The plaintiffs through their lawyers, A. O. Ijeri and Kelvin Okoko, argued that having indicated the wrong seat on the form, Soludo violated extant legal provisions and ought to be disqualified.

READ ALSO: Challenging Soludo’s victory in Anambra election is disrespect to Buhari —APGA tells Uba

They argued: “The constitution has made a state a constituency concerning the governorship election, but in this case, the third defendant (Soludo) named Aguata 2 as the constituency he is contesting the governorship seat.

“The cause of action in a pre-election matter, by the provision of Section 285(9) of the Constitution, is determined by the date of the occurrence of the event, a decision or action complained about in the suit by the Plaintiff.

“And in the instant suit, the cause of action of the Plaintiffs arose on July 6, 2021, when the 3rd Defendant’s (Soludo’s) Form EC9 was submitted by the political party (the 2nd Defendant).”

However, counsel for APGA and Soludo, Onyechi Ikpeazu, SAN, queried the jurisdiction of the court to entertain the matter which he maintained was statute-barred.

Apart from contending that the suit was filed outside the 14 days stipulated by the Constitution, Ikpeazu, argued that an error in an affidavit could not be a basis to disqualify a candidate from an election.

He argued that the false information claimed by the plaintiffs was not among the grounds stated in the 1999 Constitution for the disqualification of a candidate.

“False information, as envisaged in Section 31 of the Electoral Act is criminal.
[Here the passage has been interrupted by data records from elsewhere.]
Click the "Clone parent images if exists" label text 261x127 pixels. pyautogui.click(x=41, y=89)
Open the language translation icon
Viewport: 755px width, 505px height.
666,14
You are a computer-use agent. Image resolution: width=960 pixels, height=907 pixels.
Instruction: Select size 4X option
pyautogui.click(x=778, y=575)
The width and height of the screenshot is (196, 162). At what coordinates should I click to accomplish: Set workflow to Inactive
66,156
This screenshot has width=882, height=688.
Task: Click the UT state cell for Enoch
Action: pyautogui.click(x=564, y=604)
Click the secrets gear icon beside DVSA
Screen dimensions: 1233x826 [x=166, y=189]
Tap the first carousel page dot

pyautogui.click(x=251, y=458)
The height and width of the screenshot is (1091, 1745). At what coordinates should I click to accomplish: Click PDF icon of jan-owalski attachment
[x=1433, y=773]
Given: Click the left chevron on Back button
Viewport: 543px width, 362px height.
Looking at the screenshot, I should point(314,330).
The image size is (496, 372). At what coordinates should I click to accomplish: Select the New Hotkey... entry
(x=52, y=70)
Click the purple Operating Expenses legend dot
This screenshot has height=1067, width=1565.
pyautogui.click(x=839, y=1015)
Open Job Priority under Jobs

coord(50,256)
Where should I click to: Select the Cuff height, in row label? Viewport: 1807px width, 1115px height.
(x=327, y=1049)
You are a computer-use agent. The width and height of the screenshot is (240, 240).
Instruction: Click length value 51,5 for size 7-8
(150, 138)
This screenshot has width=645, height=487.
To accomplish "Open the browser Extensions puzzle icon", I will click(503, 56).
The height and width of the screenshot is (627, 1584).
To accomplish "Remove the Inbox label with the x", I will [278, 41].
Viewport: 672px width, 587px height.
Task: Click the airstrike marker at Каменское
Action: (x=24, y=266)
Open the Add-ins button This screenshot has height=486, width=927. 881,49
Section 31 does not deal with error, but a deliberate effort to steal a match and to misrepresent, he stated.

INEC, through its lawyer, Bashir Abubakar, said it would leave the issue to the discretion of the court.

Meanwhile, in his judgement, Justice Taiwo dismissed the preliminary objection challenging the competence of the suit and jurisdiction of the court to hear it, however, he held that the plaintiffs failed to establish that they had a reasonable cause of action.

Justice Taiwo held that the plaintiffs failed to convince the court on how the alleged false information both Soludo and Ibezim supplied to INEC, misled them.

The court held that since the allegation by the plaintiffs were also criminal, they ought to be proved beyond a reasonable doubt.

It held that the suit was filed in bad faith and a good example of cases that are not geared towards strengthening the tenets of democracy in the country.

“I am yet to come to terms on the purpose for which this suit was filed. I am saying this because I am not convinced that this action is reasonable”, Justice Taiwo added.

Consequently, the court awarded N2 million cost against the plaintiffs, in favour of the APGA, Soludo and Ibezim.